If you follow me on Instagram you may know that since the start of lockdown I’ve been on the trim down train, spurred on by the lack of takeaway temptations and handy convenience stores (meal deals, I’m looking at YOU).
With having PCOS, weight loss has always been quite a struggle for me, and as I mentioned in my May progress check, I have tried pretty much every diet recommended for the condition. My battle with weight loss has been long and I’ve essentially been trying and failing at it for almost three years, but during lockdown, something seems to have fallen into place!
Another month into my journey, I’ve been thinking about what I’ve done differently this time that has helped me actually make a meaningful dent in my goals. Here are the main changes I have made:
- Tracking calories for the week, not the day. When I started my cut, my calories were still fairly high for someone of my size, but as I’ve gone along I’ve very slowly reduced them to account for getting smaller and needing less fuel. I’m currently on 1600 a day, but I don’t get hung up on reaching that daily amount. This has really helped me be able to incorporate treats into my diet. Some days, I find I naturally come under my daily amount, and some days I have some cake or a high calorie meal and go a bit over. I’ve just been keeping a rough track of this and making sure my weekly calorie intake averages out at about the right number.
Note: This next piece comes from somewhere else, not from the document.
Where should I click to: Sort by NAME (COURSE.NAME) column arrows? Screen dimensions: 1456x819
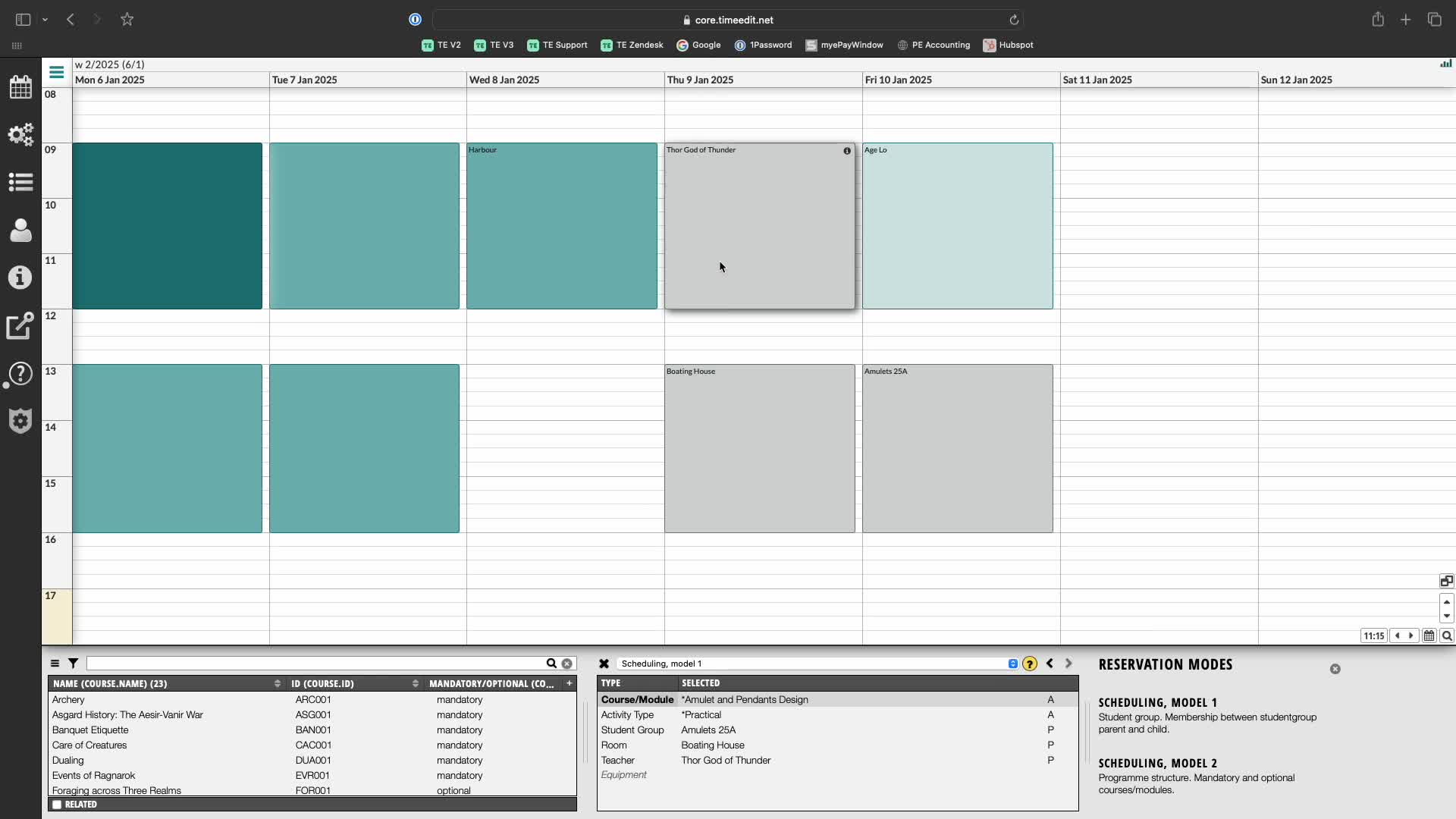277,683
- Not excluding exercise calories. Now I didn’t always do this in the past, but I have been known to use ‘I exercised today’ as an excuse to massively overeat. Getting rid of the feature in my tracking app that adds calories onto my daily allowance when I exercise has been really helpful. PCOS is partly a metabolic disorder, so my body probably doesn’t burn calories as effectively as it perhaps should. For this reason, I like to stick to eating only my set amount of calories (1600) and just use exercise as an extra fat-burning boost. This way, my progress won’t be ruined if I don’t get a chance to exercise as much, either. Having said that, if I do a really long walk or something extra strenuous I do sometimes feel the need to eat a bit more for fuel and recovery, which I of course allow myself to do!
- Taking progress pictures. The number on the scale is obviously one way of measuring weight loss progress, but I’ve really enjoyed taking progress pictures throughout my journey so far! It’s definitely true that you don’t always realise how far you’ve come. Sometimes I almost don’t believe the scales because I don’t feel like my body has changed, but when I actually compare before and after pictures I can see my progress much more clearly!
- Believing I can do it. A lot of this has been about mentality. So many times in the past, before my PCOS diagnosis (and even after), I just couldn’t lose weight and I didn’t know why. I thought I was doing all the right things but nothing would budge, and seeing other people on rapid weight loss journeys would really dishearten me. It got to a point where every time I tried again, I’d almost given up before I’d even begun. It took a big shift in mentality to realise that actually, although it might be a little harder and take a bit more discipline, I AM capable of losing weight and achieving my health and fitness goals. This time, I went in with a much healthier and more determined mindset.
As for my monthly update, here are my measurements now compared to the beginning of lockdown:
- Weight – 146lbs (-14lbs)
- Thigh – 22″ (-2.5″ each)
- Waist – 31″ (-2.4″)
- Hips – 39″
- Arm – 12″ (-1.5″ each)
- Chest – 33″
- Bust – 40″ (lol some things never change)
My goals for July are:
- Lose another 4lbs
- Go for some longer walks
- Continue to take progress pictures and enjoy the journey!
If setting health and fitness targets is something you enjoy, what are your goals for the upcoming month?